The saddest melody ever written has no words. It’s strictly a melody. It and Ave Maria are the two go-to songs for 9/11 commemorations. They have cord structures built to make you cry. Metallica has cord structures built to make you angry. Queen has all kinds of cord structures, but nearly all of them move you emotionally and spiritually, but that doesn’t make them praise songs or the feeling a gift from God.
I hate to split hairs about unity, but if we are being unified over a feeling which we think is God’s Spirit enrapturing us to heaven when really some musicians and marketers are manipulating us to spend money, then we are unified around a lie. I don’t wish to reject a good song, per se, but we need to call the bluff on the lie!

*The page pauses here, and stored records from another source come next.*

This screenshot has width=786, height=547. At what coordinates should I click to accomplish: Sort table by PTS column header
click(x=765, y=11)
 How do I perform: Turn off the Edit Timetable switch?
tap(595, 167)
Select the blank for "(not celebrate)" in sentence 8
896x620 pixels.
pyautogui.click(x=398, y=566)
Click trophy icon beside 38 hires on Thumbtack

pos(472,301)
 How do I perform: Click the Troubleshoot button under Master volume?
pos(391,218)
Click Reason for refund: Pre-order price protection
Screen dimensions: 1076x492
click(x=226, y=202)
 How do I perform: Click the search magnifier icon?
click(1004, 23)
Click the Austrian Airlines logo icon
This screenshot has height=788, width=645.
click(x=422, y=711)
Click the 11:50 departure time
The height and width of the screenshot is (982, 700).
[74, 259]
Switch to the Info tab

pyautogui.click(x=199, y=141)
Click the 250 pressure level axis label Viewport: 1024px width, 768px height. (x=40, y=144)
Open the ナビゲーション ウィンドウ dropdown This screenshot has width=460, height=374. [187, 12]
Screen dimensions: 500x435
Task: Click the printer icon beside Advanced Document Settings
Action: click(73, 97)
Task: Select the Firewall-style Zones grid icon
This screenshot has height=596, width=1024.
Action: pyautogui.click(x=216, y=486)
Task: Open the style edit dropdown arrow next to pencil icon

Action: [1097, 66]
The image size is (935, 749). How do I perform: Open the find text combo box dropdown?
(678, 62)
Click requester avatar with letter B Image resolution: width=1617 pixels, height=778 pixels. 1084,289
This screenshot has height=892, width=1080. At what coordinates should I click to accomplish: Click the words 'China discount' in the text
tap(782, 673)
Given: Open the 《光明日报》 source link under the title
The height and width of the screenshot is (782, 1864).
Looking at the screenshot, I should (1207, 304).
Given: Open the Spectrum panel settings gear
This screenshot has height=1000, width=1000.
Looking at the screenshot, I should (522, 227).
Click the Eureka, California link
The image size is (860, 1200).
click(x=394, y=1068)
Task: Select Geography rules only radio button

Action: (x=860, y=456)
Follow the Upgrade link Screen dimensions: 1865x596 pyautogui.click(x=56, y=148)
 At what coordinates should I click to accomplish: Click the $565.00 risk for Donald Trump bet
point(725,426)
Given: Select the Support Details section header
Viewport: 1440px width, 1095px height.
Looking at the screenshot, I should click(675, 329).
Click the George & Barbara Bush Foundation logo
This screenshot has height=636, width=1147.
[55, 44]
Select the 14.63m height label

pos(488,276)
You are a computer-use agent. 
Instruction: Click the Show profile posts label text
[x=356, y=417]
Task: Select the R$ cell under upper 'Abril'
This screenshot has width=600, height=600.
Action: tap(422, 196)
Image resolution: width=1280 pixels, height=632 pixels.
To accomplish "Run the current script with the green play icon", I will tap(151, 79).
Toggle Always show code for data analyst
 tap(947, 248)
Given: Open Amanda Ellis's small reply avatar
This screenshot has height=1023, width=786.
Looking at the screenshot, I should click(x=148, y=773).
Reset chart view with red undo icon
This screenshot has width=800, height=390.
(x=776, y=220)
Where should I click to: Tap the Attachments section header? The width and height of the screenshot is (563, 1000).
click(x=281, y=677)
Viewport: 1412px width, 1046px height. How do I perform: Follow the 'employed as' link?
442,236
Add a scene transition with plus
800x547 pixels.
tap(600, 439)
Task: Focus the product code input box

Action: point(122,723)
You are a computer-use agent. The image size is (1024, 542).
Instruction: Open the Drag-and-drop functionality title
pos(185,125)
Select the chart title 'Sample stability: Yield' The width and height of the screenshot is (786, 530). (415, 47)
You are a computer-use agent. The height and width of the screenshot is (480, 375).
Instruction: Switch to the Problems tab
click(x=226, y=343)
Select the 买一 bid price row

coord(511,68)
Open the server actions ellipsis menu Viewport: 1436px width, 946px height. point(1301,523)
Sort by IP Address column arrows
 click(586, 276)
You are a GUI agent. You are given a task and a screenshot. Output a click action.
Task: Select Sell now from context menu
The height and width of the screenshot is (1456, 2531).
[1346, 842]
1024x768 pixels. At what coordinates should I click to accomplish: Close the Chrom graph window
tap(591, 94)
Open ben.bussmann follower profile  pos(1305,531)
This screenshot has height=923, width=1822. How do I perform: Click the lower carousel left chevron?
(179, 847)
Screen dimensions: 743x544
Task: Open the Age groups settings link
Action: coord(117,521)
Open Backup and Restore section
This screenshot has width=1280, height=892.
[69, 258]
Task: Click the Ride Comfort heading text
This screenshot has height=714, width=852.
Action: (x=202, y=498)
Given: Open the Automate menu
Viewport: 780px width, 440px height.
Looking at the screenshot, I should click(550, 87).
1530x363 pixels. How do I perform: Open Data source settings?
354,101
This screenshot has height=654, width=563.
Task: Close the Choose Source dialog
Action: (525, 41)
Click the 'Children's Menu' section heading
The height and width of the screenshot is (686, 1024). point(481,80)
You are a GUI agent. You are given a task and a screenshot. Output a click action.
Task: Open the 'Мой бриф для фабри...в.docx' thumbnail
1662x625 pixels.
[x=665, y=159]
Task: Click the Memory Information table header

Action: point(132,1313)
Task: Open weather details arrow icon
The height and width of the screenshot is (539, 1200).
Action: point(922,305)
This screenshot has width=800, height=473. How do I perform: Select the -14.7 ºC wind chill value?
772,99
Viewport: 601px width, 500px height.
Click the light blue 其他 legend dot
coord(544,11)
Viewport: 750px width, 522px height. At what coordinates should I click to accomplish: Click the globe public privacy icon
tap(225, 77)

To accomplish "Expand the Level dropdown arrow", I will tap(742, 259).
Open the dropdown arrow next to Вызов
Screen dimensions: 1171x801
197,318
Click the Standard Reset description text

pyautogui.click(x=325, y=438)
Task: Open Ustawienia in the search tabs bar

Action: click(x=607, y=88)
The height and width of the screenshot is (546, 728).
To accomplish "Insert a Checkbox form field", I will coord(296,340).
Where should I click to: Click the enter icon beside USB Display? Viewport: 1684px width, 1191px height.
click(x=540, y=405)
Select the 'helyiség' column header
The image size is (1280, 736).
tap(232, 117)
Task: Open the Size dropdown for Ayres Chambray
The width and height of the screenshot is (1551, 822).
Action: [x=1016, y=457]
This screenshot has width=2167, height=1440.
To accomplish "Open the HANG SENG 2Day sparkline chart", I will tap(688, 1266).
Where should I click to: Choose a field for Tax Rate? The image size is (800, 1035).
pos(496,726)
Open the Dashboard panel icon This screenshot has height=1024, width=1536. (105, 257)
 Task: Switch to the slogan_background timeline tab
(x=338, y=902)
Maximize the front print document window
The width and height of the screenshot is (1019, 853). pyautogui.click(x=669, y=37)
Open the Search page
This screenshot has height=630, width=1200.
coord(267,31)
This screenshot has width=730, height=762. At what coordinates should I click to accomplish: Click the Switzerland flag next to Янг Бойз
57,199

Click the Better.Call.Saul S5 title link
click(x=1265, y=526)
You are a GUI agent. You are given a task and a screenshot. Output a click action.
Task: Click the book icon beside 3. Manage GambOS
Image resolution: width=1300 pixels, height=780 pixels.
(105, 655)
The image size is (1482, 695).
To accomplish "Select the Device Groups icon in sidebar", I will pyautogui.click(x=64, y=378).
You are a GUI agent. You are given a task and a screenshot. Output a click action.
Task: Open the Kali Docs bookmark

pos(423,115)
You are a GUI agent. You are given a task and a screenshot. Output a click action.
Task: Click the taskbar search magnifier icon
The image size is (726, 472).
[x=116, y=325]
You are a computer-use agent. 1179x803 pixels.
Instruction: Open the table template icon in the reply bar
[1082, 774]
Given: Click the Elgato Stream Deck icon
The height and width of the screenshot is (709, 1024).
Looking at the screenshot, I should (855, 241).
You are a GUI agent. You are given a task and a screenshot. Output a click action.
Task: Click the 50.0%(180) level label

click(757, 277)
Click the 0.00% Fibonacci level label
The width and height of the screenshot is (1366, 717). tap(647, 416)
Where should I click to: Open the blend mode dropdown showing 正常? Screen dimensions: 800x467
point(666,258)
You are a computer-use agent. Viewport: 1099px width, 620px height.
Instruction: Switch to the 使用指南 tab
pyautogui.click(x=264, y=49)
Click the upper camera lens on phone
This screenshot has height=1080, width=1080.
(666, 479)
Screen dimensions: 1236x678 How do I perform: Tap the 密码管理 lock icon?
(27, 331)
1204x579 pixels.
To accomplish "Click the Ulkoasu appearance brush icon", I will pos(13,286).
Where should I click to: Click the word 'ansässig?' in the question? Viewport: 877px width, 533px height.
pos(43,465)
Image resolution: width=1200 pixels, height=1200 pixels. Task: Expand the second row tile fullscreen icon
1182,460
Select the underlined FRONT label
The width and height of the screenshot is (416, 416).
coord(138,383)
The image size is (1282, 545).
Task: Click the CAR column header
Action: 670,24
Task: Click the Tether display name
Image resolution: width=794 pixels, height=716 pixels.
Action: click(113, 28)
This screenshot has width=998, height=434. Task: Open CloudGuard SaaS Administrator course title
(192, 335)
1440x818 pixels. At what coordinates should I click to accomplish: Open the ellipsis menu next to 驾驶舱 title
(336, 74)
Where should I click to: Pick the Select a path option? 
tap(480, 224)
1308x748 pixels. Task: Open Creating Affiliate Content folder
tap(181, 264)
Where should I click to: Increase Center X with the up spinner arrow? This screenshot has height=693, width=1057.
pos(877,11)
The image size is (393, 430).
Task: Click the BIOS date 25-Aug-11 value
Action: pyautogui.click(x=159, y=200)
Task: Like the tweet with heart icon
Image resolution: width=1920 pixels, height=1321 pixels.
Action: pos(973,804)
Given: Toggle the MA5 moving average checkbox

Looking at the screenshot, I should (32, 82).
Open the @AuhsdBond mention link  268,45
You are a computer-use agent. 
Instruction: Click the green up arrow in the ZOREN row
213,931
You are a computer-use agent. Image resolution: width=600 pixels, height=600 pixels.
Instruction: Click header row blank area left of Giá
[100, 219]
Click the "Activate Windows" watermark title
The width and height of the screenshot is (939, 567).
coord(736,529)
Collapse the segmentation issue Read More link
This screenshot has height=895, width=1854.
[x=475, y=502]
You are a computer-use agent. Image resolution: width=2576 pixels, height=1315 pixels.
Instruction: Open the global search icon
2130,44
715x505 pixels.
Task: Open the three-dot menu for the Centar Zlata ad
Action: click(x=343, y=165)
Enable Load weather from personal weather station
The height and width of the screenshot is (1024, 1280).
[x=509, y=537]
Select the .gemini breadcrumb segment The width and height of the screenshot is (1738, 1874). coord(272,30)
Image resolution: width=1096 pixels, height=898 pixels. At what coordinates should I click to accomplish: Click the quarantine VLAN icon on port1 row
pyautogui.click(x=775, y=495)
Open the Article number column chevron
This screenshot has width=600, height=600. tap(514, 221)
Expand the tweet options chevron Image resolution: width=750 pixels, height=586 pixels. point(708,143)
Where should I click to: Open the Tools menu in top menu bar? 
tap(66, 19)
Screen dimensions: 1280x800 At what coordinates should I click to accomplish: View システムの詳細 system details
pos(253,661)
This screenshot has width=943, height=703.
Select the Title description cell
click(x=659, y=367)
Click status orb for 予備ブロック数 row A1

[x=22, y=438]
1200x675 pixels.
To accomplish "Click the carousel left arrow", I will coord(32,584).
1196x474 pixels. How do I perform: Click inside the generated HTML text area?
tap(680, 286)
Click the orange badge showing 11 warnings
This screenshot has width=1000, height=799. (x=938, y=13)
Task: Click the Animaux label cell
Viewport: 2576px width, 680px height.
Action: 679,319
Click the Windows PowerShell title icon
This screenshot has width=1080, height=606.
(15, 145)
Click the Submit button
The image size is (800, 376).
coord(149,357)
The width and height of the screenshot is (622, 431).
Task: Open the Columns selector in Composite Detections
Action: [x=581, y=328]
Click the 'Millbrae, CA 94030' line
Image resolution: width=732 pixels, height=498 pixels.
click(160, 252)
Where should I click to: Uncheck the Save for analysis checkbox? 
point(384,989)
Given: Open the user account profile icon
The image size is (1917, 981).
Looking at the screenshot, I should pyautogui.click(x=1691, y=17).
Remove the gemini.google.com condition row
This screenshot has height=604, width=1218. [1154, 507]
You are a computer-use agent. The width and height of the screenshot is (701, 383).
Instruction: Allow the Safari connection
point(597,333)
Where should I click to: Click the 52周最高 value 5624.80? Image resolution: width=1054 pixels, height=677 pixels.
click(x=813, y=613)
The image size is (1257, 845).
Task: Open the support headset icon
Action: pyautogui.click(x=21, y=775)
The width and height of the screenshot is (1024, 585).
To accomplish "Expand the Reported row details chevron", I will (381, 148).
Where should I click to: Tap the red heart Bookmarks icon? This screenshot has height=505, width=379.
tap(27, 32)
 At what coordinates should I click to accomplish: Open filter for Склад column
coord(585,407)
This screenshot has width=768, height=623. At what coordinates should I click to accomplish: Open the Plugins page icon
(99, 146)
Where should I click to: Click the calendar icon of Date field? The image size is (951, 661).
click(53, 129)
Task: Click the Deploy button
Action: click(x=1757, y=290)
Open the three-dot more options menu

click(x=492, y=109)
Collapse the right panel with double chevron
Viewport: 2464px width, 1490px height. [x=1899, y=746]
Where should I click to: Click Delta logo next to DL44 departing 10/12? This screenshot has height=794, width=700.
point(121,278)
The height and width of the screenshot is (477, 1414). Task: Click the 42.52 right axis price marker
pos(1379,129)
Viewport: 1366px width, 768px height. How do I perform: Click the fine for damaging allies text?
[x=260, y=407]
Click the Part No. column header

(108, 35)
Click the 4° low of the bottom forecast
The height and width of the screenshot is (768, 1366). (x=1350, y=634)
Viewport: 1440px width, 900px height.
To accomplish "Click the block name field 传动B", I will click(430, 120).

I have become concerned of late about Right Now Media as well. Right Now Media is replacing church libraries of all denominations with their digital upgrade services. At your fingertips you now have all of the latest in best selling Christian authors and teachers. But don’t go thinking that is just the same as an old fashioned library.
No. Much like your google searches get tailored to your taste, marketers are subtly promoting various teachings in the church through their Right Now Media apps. We are being unified by teachings, but are they godly?
Who challenges this or that doctrine?
Who challenges the processes by which they are presented to your church?
Oh… and notice that both your church and the Baptists across the street, the Methodists down the lane, and the Pentecostals on the other side of town are all using this service and being directed this way or that by the same market researchers back at HQ.
Again, I hate to complain about the service which makes being equipped so darn convenient, but the unity it drives us toward may or may not have anything to do with Jesus.
Just look at the success of Corbett, Fikkert, and Lupton! Who is challenging the ironically un- and anti- biblical things they teach? But on the other hand, how many people at your church have read their books and swear by them???
Church is a business today, at least the way we do it.
As one of the commenters on the Hillsong documentary point out, we are not supposed to be making consumers of people, but disciples. Even within discipleship, there is plenty to iron out! But when we get these two categories confused, that part hardly matters anymore.
There are so very many different observations I could make and directions I could go with this, and that too is part of the complexity of it. But I will stop with just one more thought. Coming full circle from my opening, I notice that so many of the presenters in the documentary are former members, disgruntled, victimized, disillusioned, and hurt. These are not unbiased voices! Yet they expose the truth of our churches that the churches don’t tell. Personally, I believe them and scrutinize the insiders, largely because I too see what these disgruntled members see and experience (at least in part) the things they claim to experience.
Telling the truth is the job of disciples. The modern church takes the name in vain. When we love others, I don’t mean to promote some asceticism, but we are not caught up in our own vanity – in designer clothes, luxury cars, sprawling mansions, private jets and the like. Instead, we live much more transparent and sacrificially, sharing our wealth freely.
The Hillsong Apocalypse is not simply a cautionary tale about sexual indiscretions and/or crimes (though it is definitely that too), but it is a warning to us all. And if we listen closely, we find a continuum, sort of a map of the spiritual wasteland of modern America where “church” is doing business, and we can locate ourselves there in the light of revelation.